No fundo, o Lobolo rege-se por 3 principais regras. É claro que com base nestas regras, há variante mais ou menos rígidas, consoante os costumes locais e rigorosidade das famílias. As regras são:


Se marido morre
A noiva pode continuar na casa do marido a cuidar dos filhos, caso este morra.
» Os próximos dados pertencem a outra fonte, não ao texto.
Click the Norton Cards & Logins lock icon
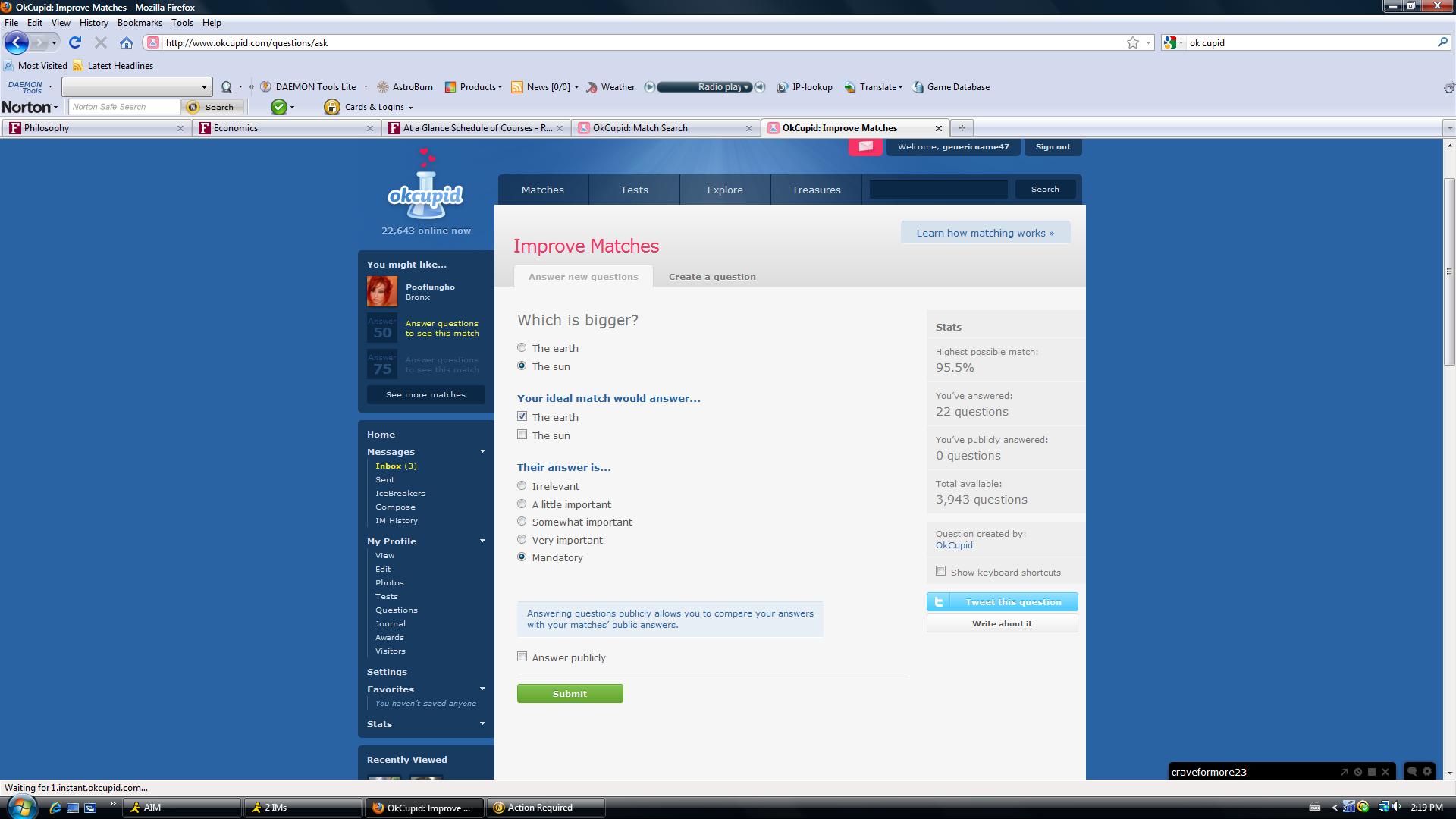The image size is (1456, 819). 331,107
Ao mesmo tempo, a família do marido fica responsável de encontrar um membro masculino da família, que possa velar pela viúva e poder ter filhos com ela.

Se esposa morre
“Se a esposa morrer ainda jovem (sobretudo se deixar filhos menores), a família dela oferece ao seu genro uma menina para cuidar de seus sobrinhos que serão agora seus filhos e ela passará a ocupar o lugar da sua falecida irmã no lar.”, em Carlos Serra 

Se existe divórcio
Em caso de divórcio, a mulher fica sem os filhos e o lobolo tem de ser devolvido. Ou seja, tudo o que foi gasto na lista da família da noiva e na festa, terá que ser devolvido ao noivo!


Se não houver sequer casamento, quando a mulher morre sem ser lobolada, ninguém pode enterrar o corpo. Fica sem cerimónias fúnebres. Nem o marido viúvo pode enterrar a esposa. Antes de o fazer precisa de cumprir a sua obrigação, sob pena de ser reprovado por toda a comunidade. Enfim, crenças diferentes, talvez estranhas, embora ganhemos muito mais em respeitá-las do que em repudia-las.
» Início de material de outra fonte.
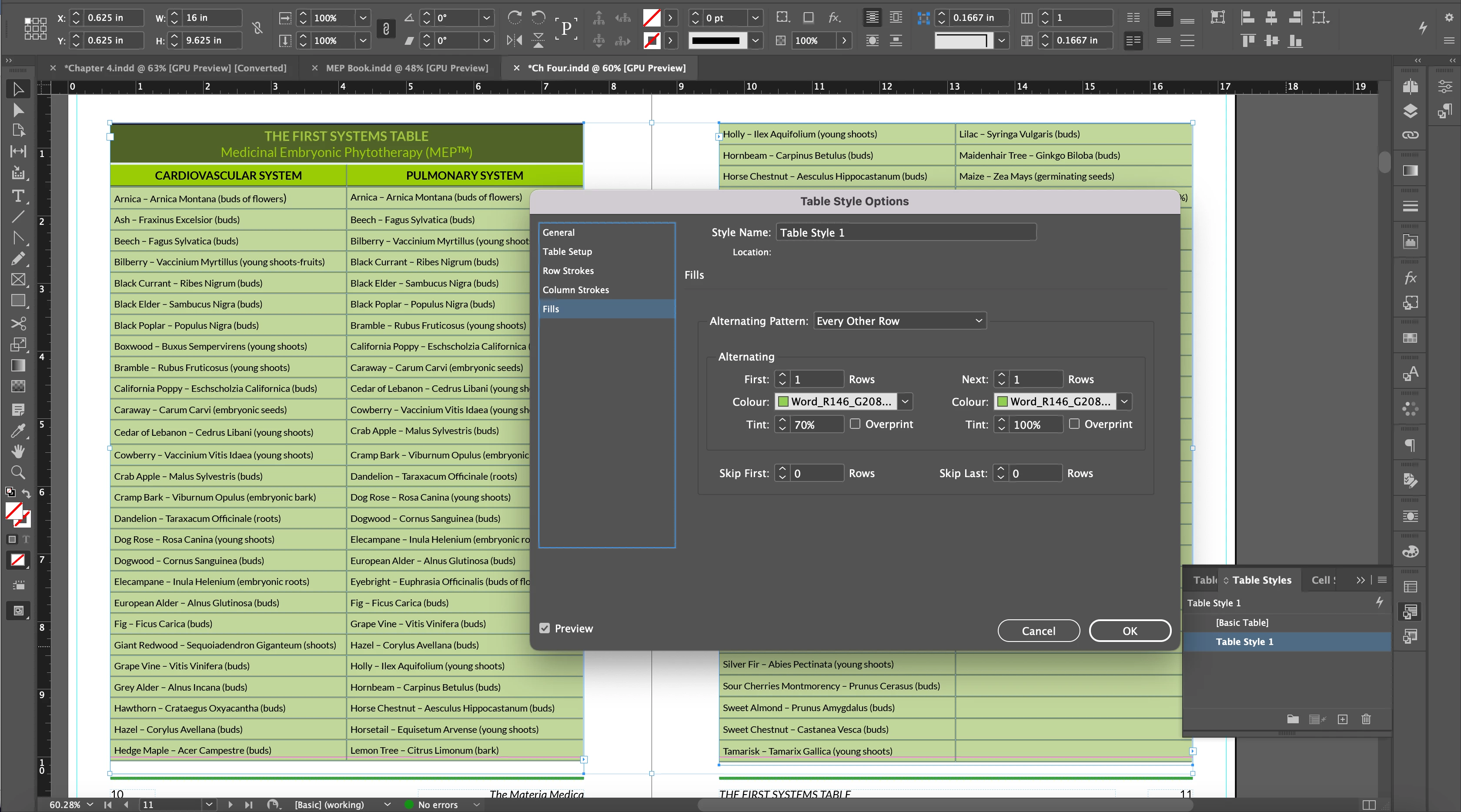The width and height of the screenshot is (1461, 812).
Task: Uncheck the Preview checkbox
Action: click(x=545, y=628)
Mas descansem os que clamam por igualdade de género. Admito que o cenário que escrevi coloca a mulher numa posição frágil, por vezes impotente. No entanto, no norte de Moçambique existem casamentos semelhantes, mas o papel do homem e da mulher invertem-se. Isso mesmo, a mulher é que demonstra a musculatura financeira e todo o restante procedimento segue…também invertido…

E agora the show must go on, vamos à festa do Lobolo…
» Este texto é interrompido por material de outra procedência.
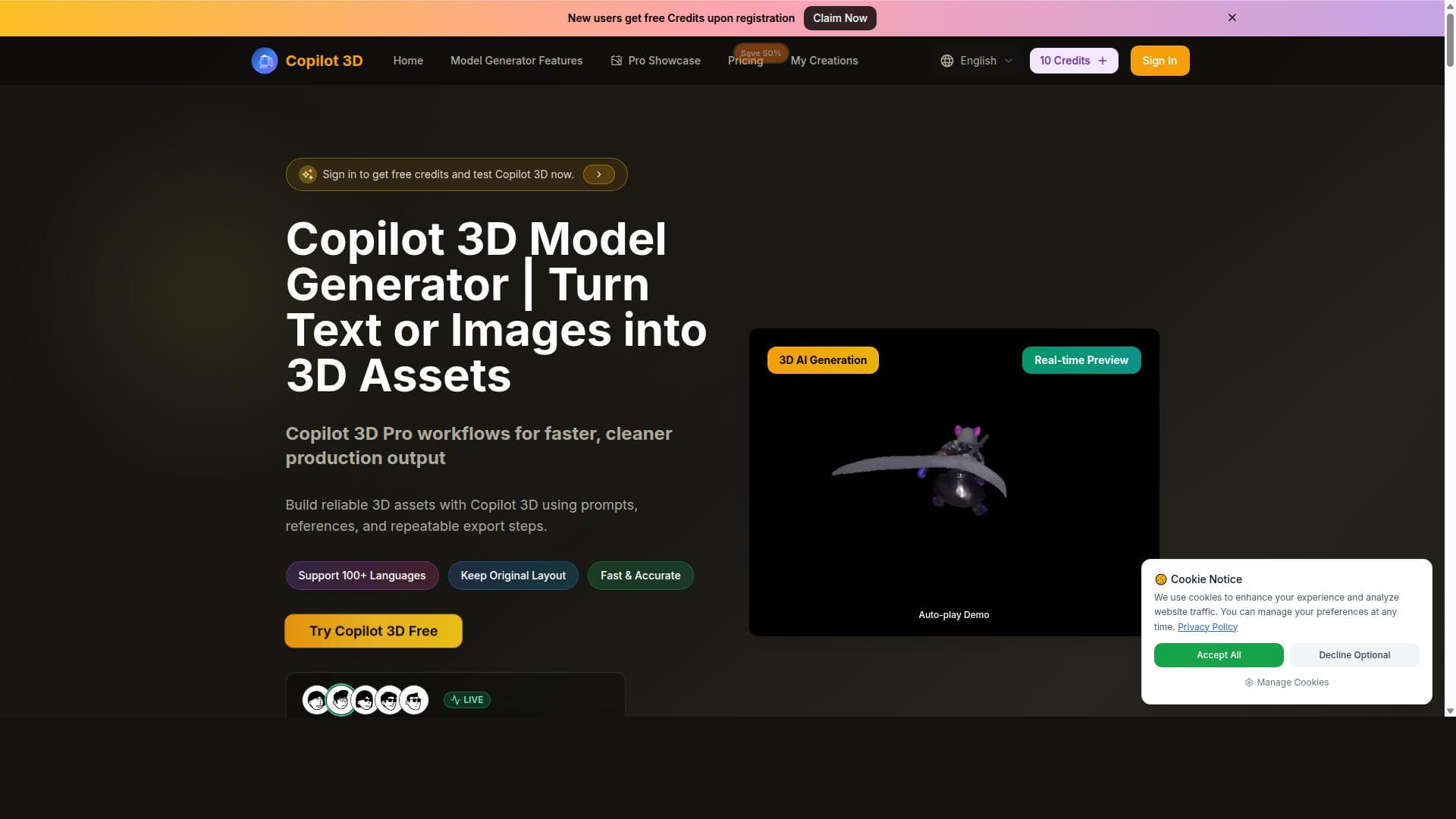Viewport: 1456px width, 819px height.
Task: Click the LIVE activity badge
Action: click(466, 700)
Quando chegamos, as mesas invadem a rua. Pouca importância tem, pois a vizinhança juntou-se à festa! E que relevância tem uma mesa torta, ou uma cadeira assente em três pernas? O importante é celebrar a união e fazer a festa.



A Bia desde o início cativou a atenção das mamãs. Algumas apressaram-se a pedir emprego de babás…


 A Bia foi a primeira a ser servida, na mesa da cerimónia mas a comer a sua papinha.


 Enquanto isso, na cozinha tudo aquece à lenha. Devagar, ao ritmo da brasa, frita-se, coze-se, refuga-se… O ajuste da lenha requer mestria, pois um fogo mal gerido é o descalabro da cozinha!


 Todos ajudam. Uma equipa de vizinhos, família e amigos, que não deixa por mãos alheias a preparação da ementa. Arroz, massa, xima, frango…tudo sai daquelas panelas!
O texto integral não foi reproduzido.